= Written request =
Rewrite the listing with every occurrence of "sidebar" replaced by "side panel", leaving everything else unchanged.

----

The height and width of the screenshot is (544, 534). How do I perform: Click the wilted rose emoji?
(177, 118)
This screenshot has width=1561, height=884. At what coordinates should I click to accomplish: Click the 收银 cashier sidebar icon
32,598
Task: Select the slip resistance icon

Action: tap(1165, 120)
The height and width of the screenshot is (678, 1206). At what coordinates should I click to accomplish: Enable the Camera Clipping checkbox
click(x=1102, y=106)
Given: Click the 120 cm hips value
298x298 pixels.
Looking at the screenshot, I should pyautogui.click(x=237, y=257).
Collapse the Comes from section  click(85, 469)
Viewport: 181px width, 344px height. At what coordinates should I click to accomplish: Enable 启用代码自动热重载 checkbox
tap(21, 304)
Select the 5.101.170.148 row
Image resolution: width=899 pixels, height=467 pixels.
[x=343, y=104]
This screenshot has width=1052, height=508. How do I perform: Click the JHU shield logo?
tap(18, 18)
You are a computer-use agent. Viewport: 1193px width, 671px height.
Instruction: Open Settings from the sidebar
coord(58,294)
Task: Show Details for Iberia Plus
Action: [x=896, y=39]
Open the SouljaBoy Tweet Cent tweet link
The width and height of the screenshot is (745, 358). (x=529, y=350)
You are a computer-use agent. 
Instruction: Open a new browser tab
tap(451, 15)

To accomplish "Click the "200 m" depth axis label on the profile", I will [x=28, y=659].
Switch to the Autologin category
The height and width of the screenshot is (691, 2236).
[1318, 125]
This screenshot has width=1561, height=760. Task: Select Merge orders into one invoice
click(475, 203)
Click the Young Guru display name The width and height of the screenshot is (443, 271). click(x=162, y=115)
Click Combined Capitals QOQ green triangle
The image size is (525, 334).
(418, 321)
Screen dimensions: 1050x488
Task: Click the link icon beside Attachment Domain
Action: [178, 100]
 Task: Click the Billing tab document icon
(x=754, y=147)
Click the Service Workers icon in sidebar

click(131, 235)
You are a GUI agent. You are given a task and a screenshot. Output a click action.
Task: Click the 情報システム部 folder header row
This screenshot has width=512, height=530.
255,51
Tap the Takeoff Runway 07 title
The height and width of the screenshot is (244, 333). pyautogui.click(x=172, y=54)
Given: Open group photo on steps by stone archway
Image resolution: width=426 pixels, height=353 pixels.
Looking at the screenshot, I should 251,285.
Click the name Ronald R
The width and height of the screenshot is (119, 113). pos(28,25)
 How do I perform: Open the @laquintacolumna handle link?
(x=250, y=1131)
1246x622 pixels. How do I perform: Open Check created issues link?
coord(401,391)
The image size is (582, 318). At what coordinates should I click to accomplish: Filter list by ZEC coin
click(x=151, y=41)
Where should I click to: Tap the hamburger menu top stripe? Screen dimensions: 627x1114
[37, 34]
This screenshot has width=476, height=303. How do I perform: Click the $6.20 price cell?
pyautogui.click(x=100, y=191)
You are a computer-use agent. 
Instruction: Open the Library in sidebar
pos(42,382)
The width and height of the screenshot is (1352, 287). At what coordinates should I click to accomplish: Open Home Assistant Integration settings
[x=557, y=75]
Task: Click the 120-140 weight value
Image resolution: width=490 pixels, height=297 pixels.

----

= Answer for this exercise =
The height and width of the screenshot is (544, 534). How do I perform: Click the wilted rose emoji?
(177, 118)
This screenshot has width=1561, height=884. At what coordinates should I click to accomplish: Click the 收银 cashier side panel icon
32,598
Task: Select the slip resistance icon

Action: tap(1165, 120)
The height and width of the screenshot is (678, 1206). At what coordinates should I click to accomplish: Enable the Camera Clipping checkbox
click(x=1102, y=106)
Given: Click the 120 cm hips value
298x298 pixels.
Looking at the screenshot, I should pyautogui.click(x=237, y=257).
Collapse the Comes from section  click(85, 469)
Viewport: 181px width, 344px height. At what coordinates should I click to accomplish: Enable 启用代码自动热重载 checkbox
tap(21, 304)
Select the 5.101.170.148 row
Image resolution: width=899 pixels, height=467 pixels.
[x=343, y=104]
This screenshot has width=1052, height=508. How do I perform: Click the JHU shield logo?
tap(18, 18)
You are a computer-use agent. Viewport: 1193px width, 671px height.
Instruction: Open Settings from the side panel
coord(58,294)
Task: Show Details for Iberia Plus
Action: [x=896, y=39]
Open the SouljaBoy Tweet Cent tweet link
The width and height of the screenshot is (745, 358). (x=529, y=350)
You are a computer-use agent. 
Instruction: Open a new browser tab
tap(451, 15)

To accomplish "Click the "200 m" depth axis label on the profile", I will [x=28, y=659].
Switch to the Autologin category
The height and width of the screenshot is (691, 2236).
[1318, 125]
This screenshot has width=1561, height=760. Task: Select Merge orders into one invoice
click(475, 203)
Click the Young Guru display name The width and height of the screenshot is (443, 271). click(x=162, y=115)
Click Combined Capitals QOQ green triangle
The image size is (525, 334).
(418, 321)
Screen dimensions: 1050x488
Task: Click the link icon beside Attachment Domain
Action: [178, 100]
 Task: Click the Billing tab document icon
(x=754, y=147)
Click the Service Workers icon in side panel

click(131, 235)
You are a GUI agent. You are given a task and a screenshot. Output a click action.
Task: Click the 情報システム部 folder header row
This screenshot has width=512, height=530.
255,51
Tap the Takeoff Runway 07 title
The height and width of the screenshot is (244, 333). pyautogui.click(x=172, y=54)
Given: Open group photo on steps by stone archway
Image resolution: width=426 pixels, height=353 pixels.
Looking at the screenshot, I should 251,285.
Click the name Ronald R
The width and height of the screenshot is (119, 113). pos(28,25)
 How do I perform: Open the @laquintacolumna handle link?
(x=250, y=1131)
1246x622 pixels. How do I perform: Open Check created issues link?
coord(401,391)
The image size is (582, 318). At what coordinates should I click to accomplish: Filter list by ZEC coin
click(x=151, y=41)
Where should I click to: Tap the hamburger menu top stripe? Screen dimensions: 627x1114
[37, 34]
This screenshot has width=476, height=303. How do I perform: Click the $6.20 price cell?
pyautogui.click(x=100, y=191)
You are a computer-use agent. 
Instruction: Open the Library in side panel
pos(42,382)
The width and height of the screenshot is (1352, 287). At what coordinates should I click to accomplish: Open Home Assistant Integration settings
[x=557, y=75]
Task: Click the 120-140 weight value
Image resolution: width=490 pixels, height=297 pixels.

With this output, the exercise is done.